If you hike in the Southwest I am surprised you did not mention making a solar still for collecting water as a primary skill. Seems to me that water is about x10000 more crucial to survival than identifying a replacement for toilet paper. Although I grant you that cactus spines or salt bush twigs would make dreadful tp. grin

generally a given I would think

We have several active members who are involved with SAR and I think they would say these are far from a given, and the bulk of their (ahem) clients fail to do proper planning or take the recommended precautions. Even those who are described by loved ones as "experienced hikers" often fail at following the basics of safety, because when you've taken hundreds of hikes without a problem, you tend to slack off and think that exempts you from having to do the simple things every blessed time you hike.

One difficulty in emphasizing the sorts of survival skills you mentioned in your original post is that most hikers will never (and I mean never) take your advice to spend a good chunk of their recreational time pretending they are lost and practicing skills they never expect to use. So, your well-meant advice and freely offered knowledge will come to nothing.
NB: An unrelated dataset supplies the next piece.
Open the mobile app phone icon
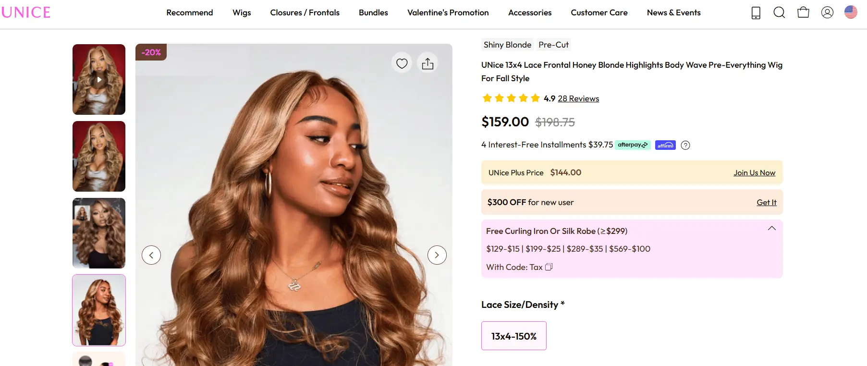 (756, 12)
Whereas, drilling it into them over and over that they need to leave an itinerary and stick to it may actually result in their doing it more often than not.

I would not tell you to stop trying to offer that advanced knowledge to those willing to take it, but I would hope that you always start out by reminding people of the most basic, most useful, and most important precautions. Because these save more lives than any other thing you could tell them to do.